Again using the Block Groups as a proxy for a “Community,” the ACS data were chosen to gain an understanding of the “Household” economic condition within the communities.  These variables are predominantly measures by household instead of individual, with the exception being persons living between 100%–200% of Federal Poverty Level.
     
Through the research we found that many of these variables are calculated and combined in several other federal initiatives. The USDA Food Access program, for example, uses median income to determine “low-income neighborhoods,” and the US Department of Housing and Urban Development uses the ratio of poverty to income to classify household types.

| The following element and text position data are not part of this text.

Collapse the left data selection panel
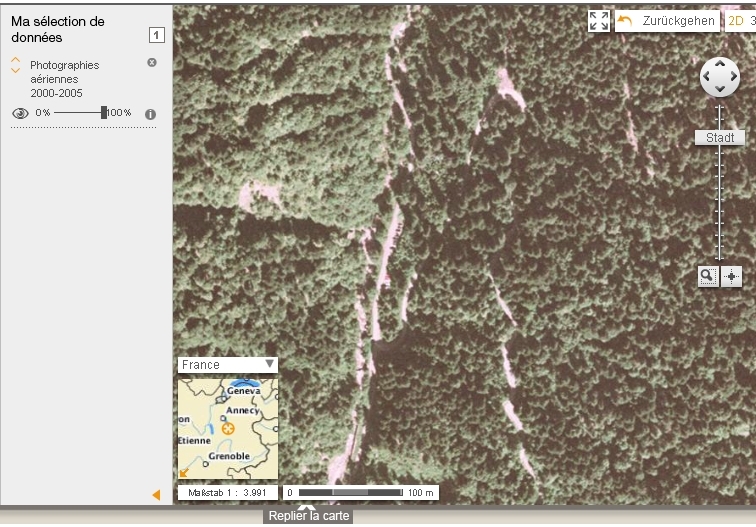 coord(156,494)
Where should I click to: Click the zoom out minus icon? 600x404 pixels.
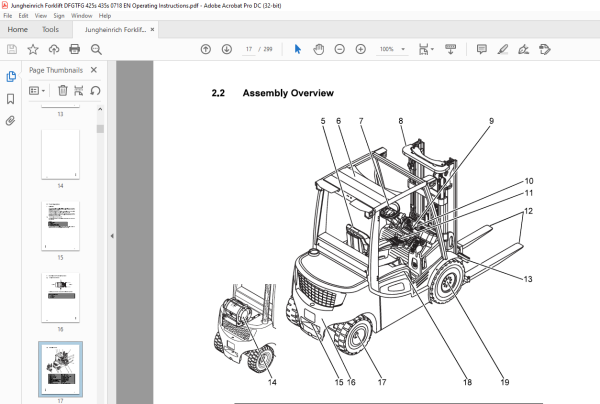point(339,49)
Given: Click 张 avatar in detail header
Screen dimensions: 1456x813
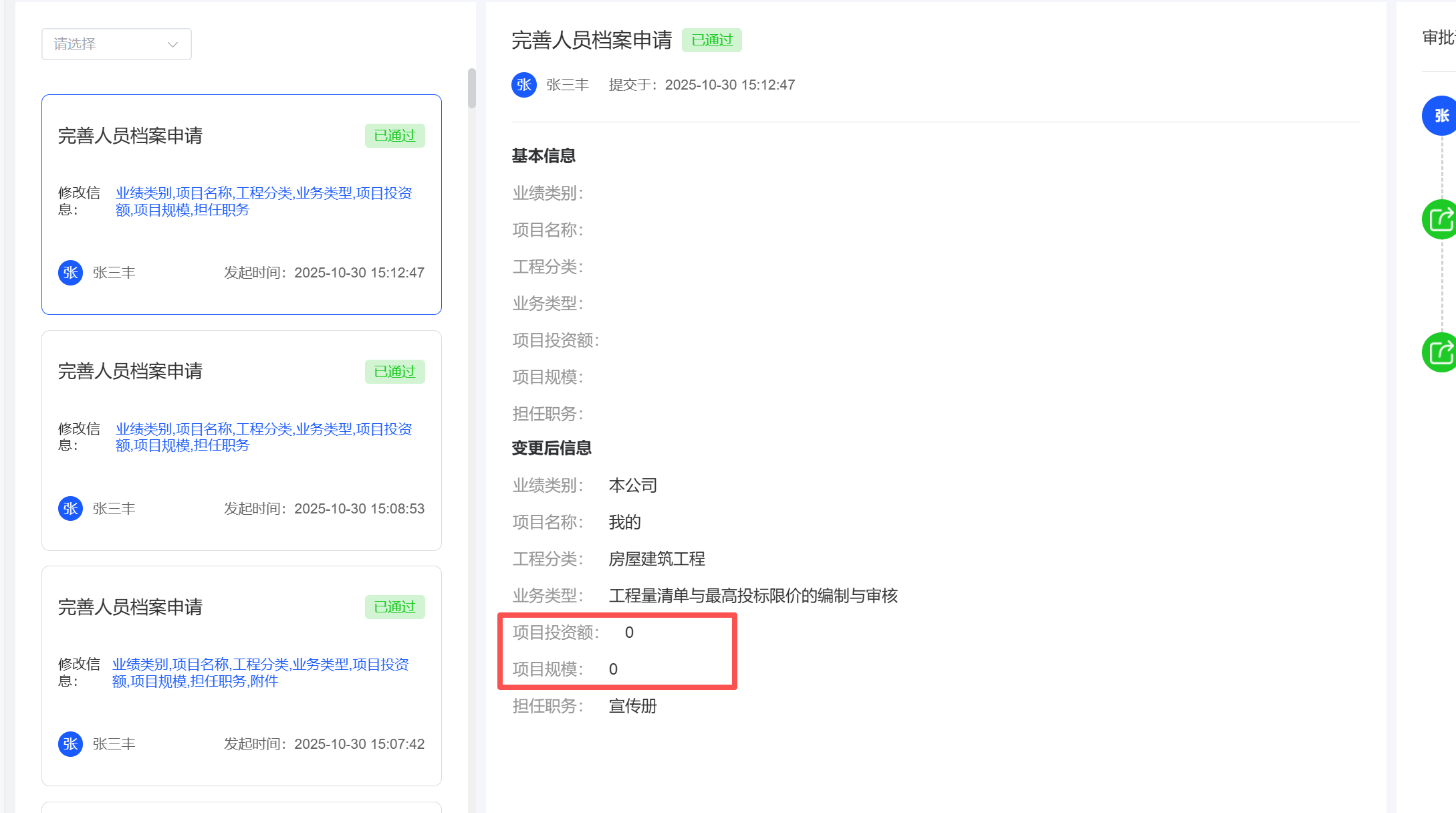Looking at the screenshot, I should click(x=524, y=85).
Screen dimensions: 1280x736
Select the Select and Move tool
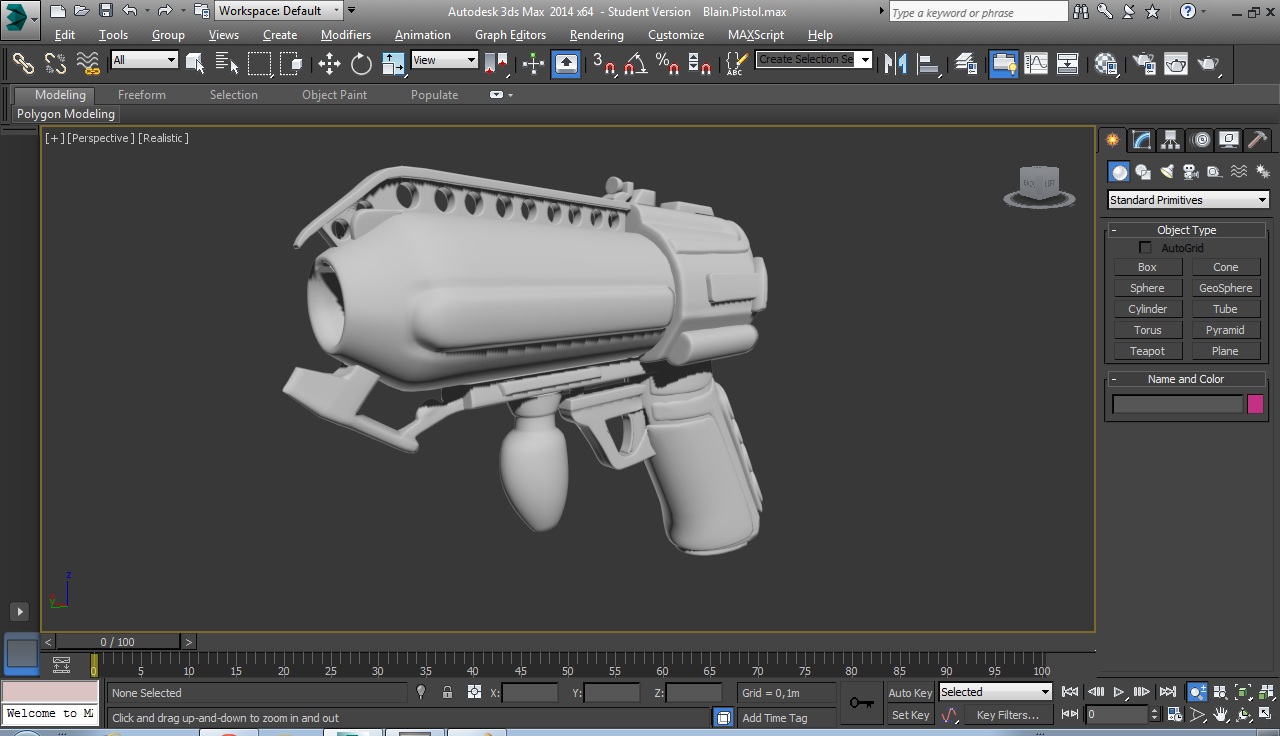click(330, 64)
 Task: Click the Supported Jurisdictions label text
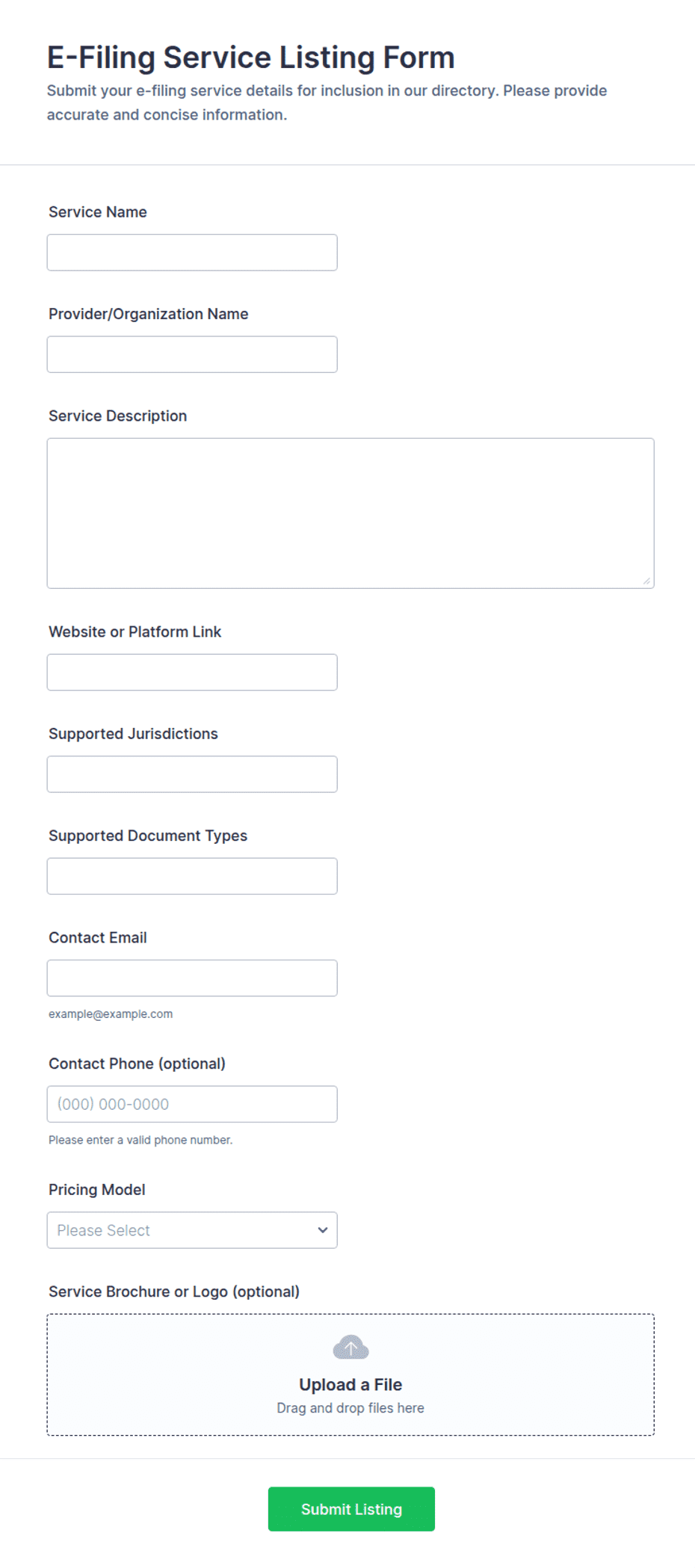133,734
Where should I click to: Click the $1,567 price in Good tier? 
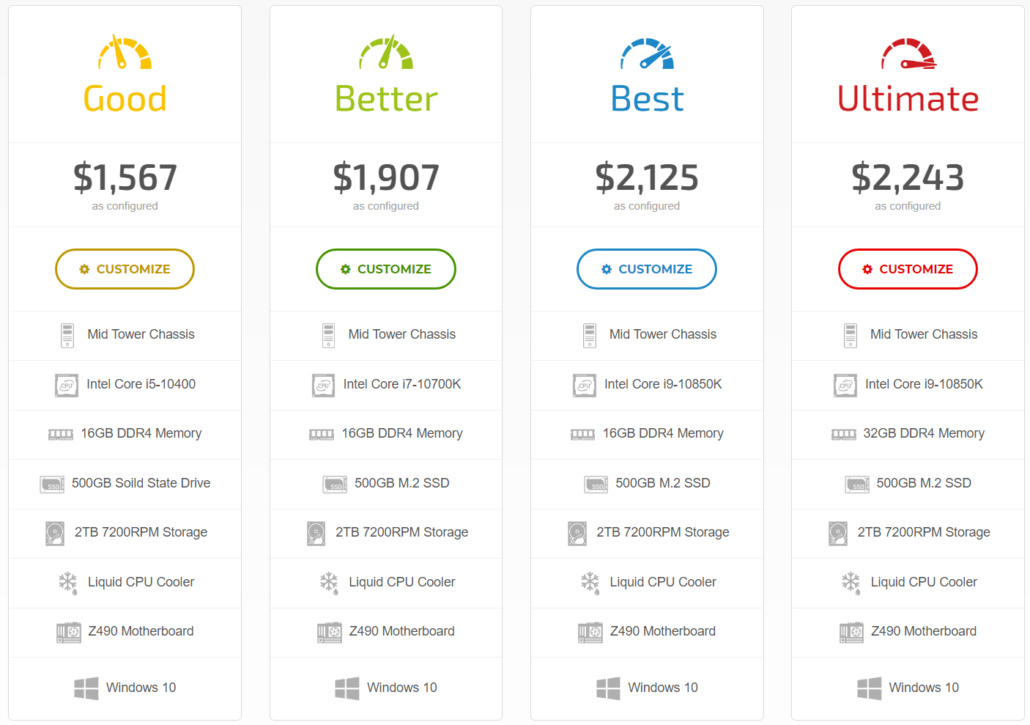click(x=125, y=178)
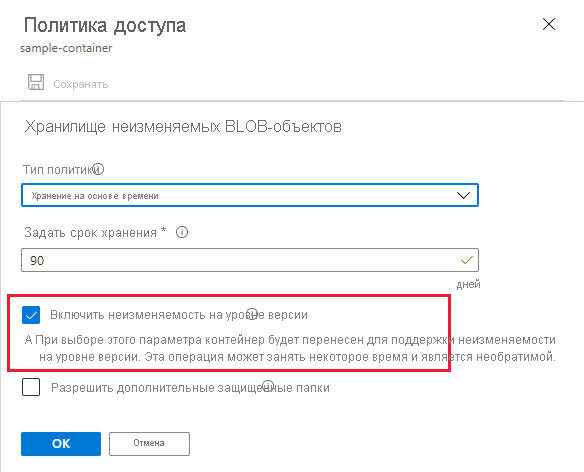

The Wake County Economic Health Index is meant to compare the conditions within each community to better understand what type of financial constraints residents within that community may be facing. Two examples would be comparing median household income with the percentage of persons spending greater than 30% of income on rent (cost burden). Based on the median household income of Wake County (approx. $64,000) the percentage of persons determined to be between 100% and 200% (between $22,000 and $44,000, respectively) helps identify a “low to moderate” income population.
 
The Wake County Community Assessment for Economic Health contains the following socioeconomic and demographic variables:

  • Median Household Income: The median household income in the past 12 months

  • Food Stamps: Measured as a percentage of households in each block group

  • Rent as greater than 30% of Income: Gross rent as a percentage of household income

  • Home Mortgage as greater than 30% of Income: Mortgage status by owner cost as a percentage of household income

  • Persons living between 100%–200% of Federal Poverty Level: Ratio of income to poverty level for whom poverty status is determined between 100 and 200 percent.
 
Percentages were calculated for each factor by block group. The tabular information was then sorted from lowest to highest percentage and given a rank, with the exception of Median Household Income. Median Household Income was sorted highest to lowest, so that the higher median incomes were given a lower score.    
The scores and ranking are based on the total number of block groups in Wake County, 1–455. Once each factor was sorted and scored, the scores of each factor were added up to produce a total score. The total scores were then sorted and ranked, 1–455.
 
This methodology allows the user to gauge the economic impact of living in certain block groups throughout the county. The median household income in comparison to the ratio of poverty (200% and below are households earning less than $44,000 per year in Wake County) and the percent of households spending greater than 30% of family income (“cost burden” for mortgage or rent), can identify possible economic stress in those communities.